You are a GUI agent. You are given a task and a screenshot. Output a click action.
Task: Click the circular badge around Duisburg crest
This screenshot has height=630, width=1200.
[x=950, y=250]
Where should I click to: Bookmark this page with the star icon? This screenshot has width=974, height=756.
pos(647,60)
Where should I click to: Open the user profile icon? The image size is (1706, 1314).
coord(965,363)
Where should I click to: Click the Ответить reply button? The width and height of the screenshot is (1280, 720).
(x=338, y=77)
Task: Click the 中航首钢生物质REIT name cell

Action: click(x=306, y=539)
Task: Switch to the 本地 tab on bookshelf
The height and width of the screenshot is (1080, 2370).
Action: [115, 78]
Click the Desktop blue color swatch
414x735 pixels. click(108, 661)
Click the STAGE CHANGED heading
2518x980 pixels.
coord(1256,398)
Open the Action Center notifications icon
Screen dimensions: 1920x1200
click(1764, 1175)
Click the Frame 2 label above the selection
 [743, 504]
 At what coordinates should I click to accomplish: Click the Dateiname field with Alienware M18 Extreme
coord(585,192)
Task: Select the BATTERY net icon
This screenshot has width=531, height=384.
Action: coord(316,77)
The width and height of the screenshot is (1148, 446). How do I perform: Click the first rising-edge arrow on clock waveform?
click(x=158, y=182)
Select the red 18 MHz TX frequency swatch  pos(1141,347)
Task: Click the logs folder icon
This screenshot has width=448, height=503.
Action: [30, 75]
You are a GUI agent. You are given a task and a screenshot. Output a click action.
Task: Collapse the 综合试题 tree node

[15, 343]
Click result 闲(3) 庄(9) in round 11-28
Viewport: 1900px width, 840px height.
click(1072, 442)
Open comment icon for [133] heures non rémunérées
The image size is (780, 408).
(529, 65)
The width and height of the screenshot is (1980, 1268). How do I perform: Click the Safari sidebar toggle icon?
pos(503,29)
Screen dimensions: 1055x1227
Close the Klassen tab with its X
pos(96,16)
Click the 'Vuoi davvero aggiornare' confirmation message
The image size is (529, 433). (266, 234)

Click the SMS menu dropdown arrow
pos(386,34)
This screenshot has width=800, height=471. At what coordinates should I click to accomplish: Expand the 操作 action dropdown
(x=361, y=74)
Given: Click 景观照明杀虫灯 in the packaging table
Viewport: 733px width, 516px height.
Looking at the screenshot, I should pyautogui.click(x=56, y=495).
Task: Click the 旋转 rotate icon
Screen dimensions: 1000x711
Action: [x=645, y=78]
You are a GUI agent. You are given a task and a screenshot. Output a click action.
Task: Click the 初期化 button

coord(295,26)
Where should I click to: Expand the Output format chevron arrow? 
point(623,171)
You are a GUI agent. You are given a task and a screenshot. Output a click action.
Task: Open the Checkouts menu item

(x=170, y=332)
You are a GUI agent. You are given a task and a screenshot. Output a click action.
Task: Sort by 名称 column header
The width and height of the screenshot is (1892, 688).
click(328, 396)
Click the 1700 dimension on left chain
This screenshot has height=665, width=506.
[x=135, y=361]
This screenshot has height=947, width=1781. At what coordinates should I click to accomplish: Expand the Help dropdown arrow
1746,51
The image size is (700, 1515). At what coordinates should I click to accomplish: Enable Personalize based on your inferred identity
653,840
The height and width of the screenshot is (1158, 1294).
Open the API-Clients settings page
§ §
=== Task objective ===
Reproduce word for word everything in the data above, from its very first line down to and including the line that contains "pos(503,29)".

=== Result of this exercise ===
You are a GUI agent. You are given a task and a screenshot. Output a click action.
Task: Click the circular badge around Duisburg crest
This screenshot has height=630, width=1200.
[x=950, y=250]
Where should I click to: Bookmark this page with the star icon? This screenshot has width=974, height=756.
pos(647,60)
Where should I click to: Open the user profile icon? The image size is (1706, 1314).
coord(965,363)
Where should I click to: Click the Ответить reply button? The width and height of the screenshot is (1280, 720).
(x=338, y=77)
Task: Click the 中航首钢生物质REIT name cell

Action: click(x=306, y=539)
Task: Switch to the 本地 tab on bookshelf
The height and width of the screenshot is (1080, 2370).
Action: [115, 78]
Click the Desktop blue color swatch
414x735 pixels. click(108, 661)
Click the STAGE CHANGED heading
2518x980 pixels.
coord(1256,398)
Open the Action Center notifications icon
Screen dimensions: 1920x1200
click(1764, 1175)
Click the Frame 2 label above the selection
 [743, 504]
 At what coordinates should I click to accomplish: Click the Dateiname field with Alienware M18 Extreme
coord(585,192)
Task: Select the BATTERY net icon
This screenshot has width=531, height=384.
Action: coord(316,77)
The width and height of the screenshot is (1148, 446). How do I perform: Click the first rising-edge arrow on clock waveform?
click(x=158, y=182)
Select the red 18 MHz TX frequency swatch  pos(1141,347)
Task: Click the logs folder icon
This screenshot has width=448, height=503.
Action: [30, 75]
You are a GUI agent. You are given a task and a screenshot. Output a click action.
Task: Collapse the 综合试题 tree node

[15, 343]
Click result 闲(3) 庄(9) in round 11-28
Viewport: 1900px width, 840px height.
click(1072, 442)
Open comment icon for [133] heures non rémunérées
The image size is (780, 408).
(529, 65)
The width and height of the screenshot is (1980, 1268). How do I perform: Click the Safari sidebar toggle icon?
pos(503,29)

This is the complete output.